— Activity —
Give back an exact copy of the lines below, from the first through the line with "Click the gray unfilled part of progress bar"; please stop there.

BEGIN Extracted data

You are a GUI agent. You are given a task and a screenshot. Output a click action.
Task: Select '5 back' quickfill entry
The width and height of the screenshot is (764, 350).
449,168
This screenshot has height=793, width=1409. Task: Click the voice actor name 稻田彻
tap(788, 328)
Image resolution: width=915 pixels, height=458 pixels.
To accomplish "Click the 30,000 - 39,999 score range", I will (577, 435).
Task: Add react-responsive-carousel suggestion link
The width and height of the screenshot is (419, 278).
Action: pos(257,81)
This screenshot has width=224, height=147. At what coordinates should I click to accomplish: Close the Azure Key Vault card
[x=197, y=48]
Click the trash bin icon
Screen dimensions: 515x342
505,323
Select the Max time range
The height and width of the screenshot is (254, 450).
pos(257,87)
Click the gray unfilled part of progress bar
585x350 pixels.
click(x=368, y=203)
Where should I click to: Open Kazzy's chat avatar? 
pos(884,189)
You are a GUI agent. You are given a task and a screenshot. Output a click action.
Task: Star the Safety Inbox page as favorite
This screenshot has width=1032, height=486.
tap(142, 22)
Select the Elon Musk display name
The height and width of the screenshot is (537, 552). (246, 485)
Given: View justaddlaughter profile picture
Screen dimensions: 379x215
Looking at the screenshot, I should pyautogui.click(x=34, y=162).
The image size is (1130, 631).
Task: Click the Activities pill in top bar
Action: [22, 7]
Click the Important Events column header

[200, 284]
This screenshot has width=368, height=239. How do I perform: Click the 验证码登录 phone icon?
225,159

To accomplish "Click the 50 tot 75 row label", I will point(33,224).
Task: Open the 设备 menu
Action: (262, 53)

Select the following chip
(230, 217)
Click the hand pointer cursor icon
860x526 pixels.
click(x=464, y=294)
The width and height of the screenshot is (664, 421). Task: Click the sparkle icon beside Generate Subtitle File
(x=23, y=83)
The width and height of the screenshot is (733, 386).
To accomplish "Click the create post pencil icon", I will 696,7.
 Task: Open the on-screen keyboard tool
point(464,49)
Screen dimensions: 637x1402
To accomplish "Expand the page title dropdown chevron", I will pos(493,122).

END Extracted data

— Exercise response —
You are a GUI agent. You are given a task and a screenshot. Output a click action.
Task: Select '5 back' quickfill entry
The width and height of the screenshot is (764, 350).
449,168
This screenshot has height=793, width=1409. Task: Click the voice actor name 稻田彻
tap(788, 328)
Image resolution: width=915 pixels, height=458 pixels.
To accomplish "Click the 30,000 - 39,999 score range", I will (577, 435).
Task: Add react-responsive-carousel suggestion link
The width and height of the screenshot is (419, 278).
Action: pos(257,81)
This screenshot has width=224, height=147. At what coordinates should I click to accomplish: Close the Azure Key Vault card
[x=197, y=48]
Click the trash bin icon
Screen dimensions: 515x342
505,323
Select the Max time range
The height and width of the screenshot is (254, 450).
pos(257,87)
Click the gray unfilled part of progress bar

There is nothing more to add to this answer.